STATED EXERCISE – In the concert review below, which song did The Chemist use to close their set?

SOURCE –
>> Start
Before arriving at the East Brunswick Club, I had been curious to see what size and type of crowd I Am Kloot, the Mancunian pop-rock three piece, would pull. The reason being not that this was a Thursday night, but that this was the group’s first trip to Australia, and their much lauded recent album, Sky at Night, is their first ever release in this country. It was therefore pleasantly surprising to arrive finding the venue filled to at least half capacity, although the familiar tones of Northern English accents were rife amongst a number of those at the bar.
The Chemist were all furrowed brows of concentration; sweat dripping from frontman Ben Witt’s forehead to guitar neck, which whirled about making figure eights in the air. The band were completely locked into their own groove, producing high-tension, at times beautifully restrained, at other times intense and raw, pop-rock; all built around the achingly glorious instrument that is Witt’s voice. Having spent a brief time residing in Melbourne over the past year, the four piece are about to return to their native Perth, and they would certainly seem to be a band worth watch closely over the next year or so.
As soon as The Chemist closed their set with their rockin’ cover of John Lennon’s How Do You Sleep, the crowd surged forward to secure their places for the main act. After a brief pause, some orchestral string music heralded the arrival of the main act who then took the stage. Singer John Bramwell quickly explained that jet lag is a sensation akin to being attacked by “time vampires”, before launching into From Your Favourite Sky, a crowd pleaser from 2003’s I Am Kloot. What followed was a set of very pleasant and faithful renditions of select numbers from the group’s entire back catalogue, with the crowd lapping up Bramwell’s every word and gesture. He apologised at one point for not being able to perform a shouted request from their latest album as it “involves about a 21-piece orchestra”, lamenting the fact that this time they couldn’t afford to bring over all the additional players that had been part of their UK tour.
I Am Kloot have been a band since 1999, and watching them together on stage, it is obvious the effect that all these years together have had. They conduct themselves with self-assurance, both in their material and in each other, which is particularly poignant when (admittedly unfairly) compared to the much younger opening band’s nervous, energetic concentration. The Kloot’s relaxed and natural stage presence is an admirable quality in a band of this particular style, a style which they have perfected over the course of six albums (seven counting a Peel Sessions CD), encompassing folk, pop, rock and a distinctive touch of jazz.
>> End
PROVIDED DATA –
>> Start
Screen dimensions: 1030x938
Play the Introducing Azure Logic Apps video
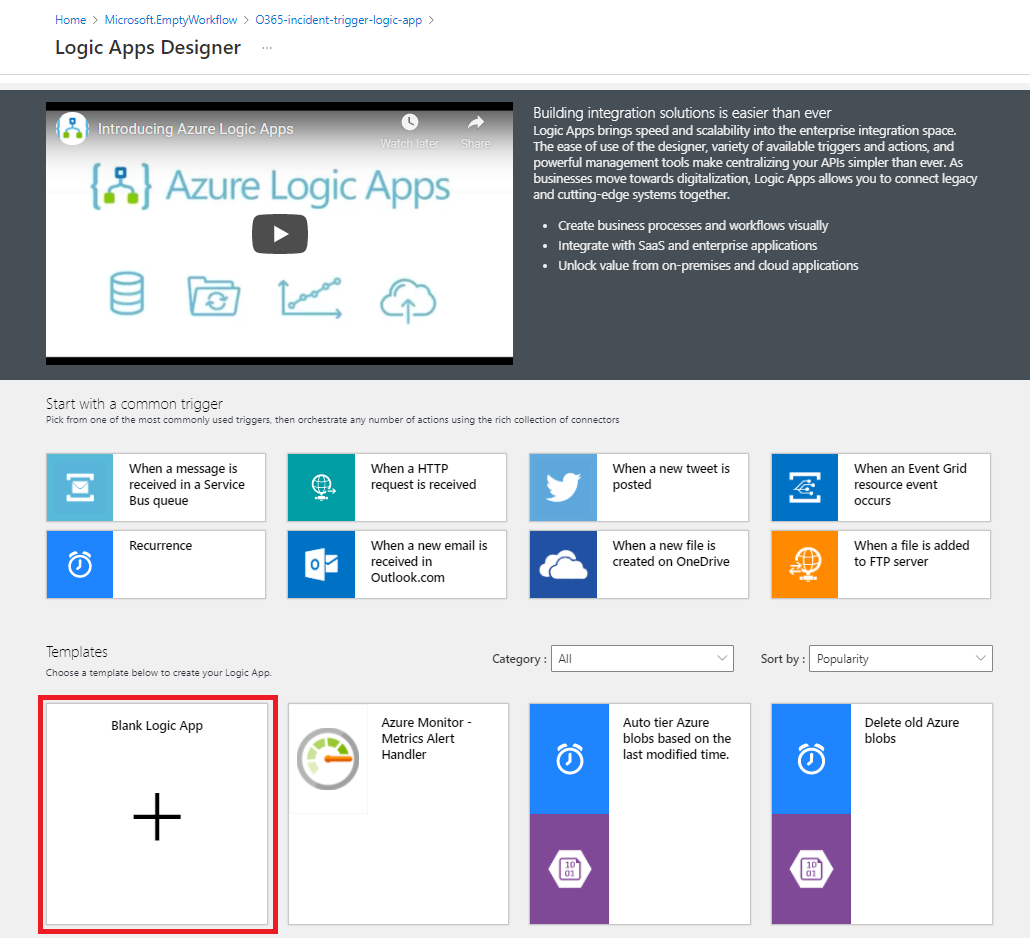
>> End
CORRECT RESPONSE – A cover of John Lennon's How Do You Sleep.